Уриенс пожал плечами.
— Я, пожалуй, не позволю ни единому вооруженному саксу стоять у меня за спиной — даже если он напялит на себя епископскую митру!
— Да и я тоже, — согласился Аваллох. — Но если вожди саксов примутся молиться и думать о спасении души, они, по крайней мере, перестанут устраивать налеты на наши деревни и аббатства. А что касается епитимьи и поста — как ты думаешь, что такого может быть у Артура за душой? Я сражался в его армии, но я никогда не входил в число соратников и плохо его знаю. Но он всегда казался мне на редкость хорошим человеком, а столь длительную епитимью могли наложить только за небывало тяжкий грех. Леди Моргейна — ты ведь его сестра, ты, наверное, должна знать.

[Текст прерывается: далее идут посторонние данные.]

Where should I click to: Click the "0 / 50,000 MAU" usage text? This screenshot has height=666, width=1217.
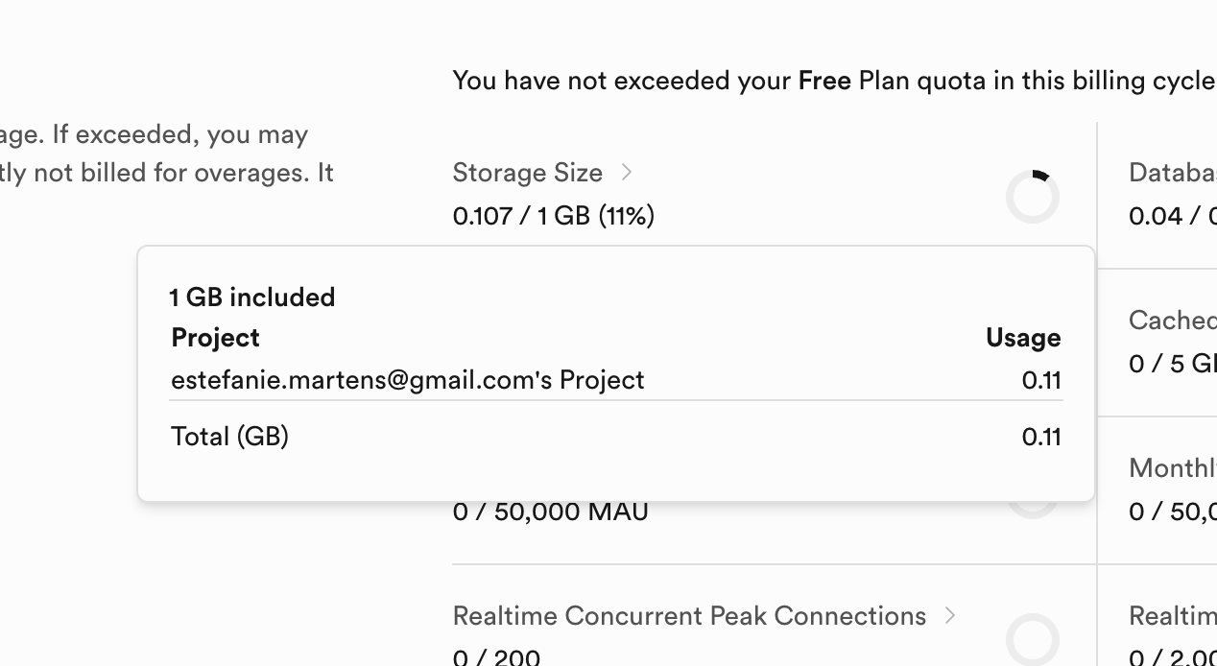pyautogui.click(x=550, y=511)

— Я его сестра, а не его духовник, — огрызнулась Моргейна, поняла, что ответ вышел чересчур резким, и умолкла.
— У любого человека, пятнадцать лет провоевавшего с саксами, найдется за душой множество такого, в чем он не рад будет признаться, — сказал Уриенс. — Но мало кто столько думает о душе, чтобы вспоминать об этом всем, когда война закончилась. Всем нам ведомо убийство, разорение, кровь и резня невинных. Но даст Бог, на нашем веку войн больше не будет, и теперь, раз мы заключили мир с людьми, у нас будет больше времени, чтобы достичь мира с Господом.
«Так, значит, Артур до сих пор отбывает епитимью, и старый архиепископ Патриций до сих пор держит его душу в заложниках! Хотелось бы мне знать — рада ли этому Гвенвифар?»
— Расскажи нам побольше о дворе! — попросила Мелайна. — Как там королева? Во что она была одета? Акколон рассмеялся.
— Я мало что смыслю в дамских нарядах. Какое-то белое платье, шитое жемчугом — ирландский рыцарь Мархальт привез его в подарок от короля Ирландии. Элейна, как я слыхал, родила Ланселету дочь — или это было в прошлом году? Сын у нее уже был — это его назвали наследником Артура. А при дворе короля Пелинора случился скандал — его сын Ламорак съездил с поручением в Лотиан и теперь твердит, что хочет жениться на вдове Лота, старой королеве Моргаузе…
— Парень, должно быть, рехнулся! — хохотнул Аваллох. — Моргаузе же лет пятьдесят, если не больше!
— Сорок пять, — поправила его Моргейна. — Она на десять лет старше меня.
И зачем только она сама поворачивает нож в ране? «Я что, хочу, чтобы Акколон понял, какая я старая — вполне подходящая бабушка для отпрысков Уриенса?..»
— Он и вправду рехнулся, — согласился Акколон. — Распевает баллады, носит подвязку своей дамы и вообще страдает всякой чушью…
— Думаю, эта подвязка сгодится лошади вместо недоуздка, — заметил Уриенс.
Акколон покачал головой.
— Отнюдь. Я видел вдову Лота — она до сих пор красива. Конечно, она не девочка — но кажется, это лишь придает ей красоты. Меня другое удивляет: что такая женщина могла найти в зеленом юнце? Ламораку едва сравнялось двадцать.
— А что юнец мог найти в даме почтенных лет? — не унимался Аваллох.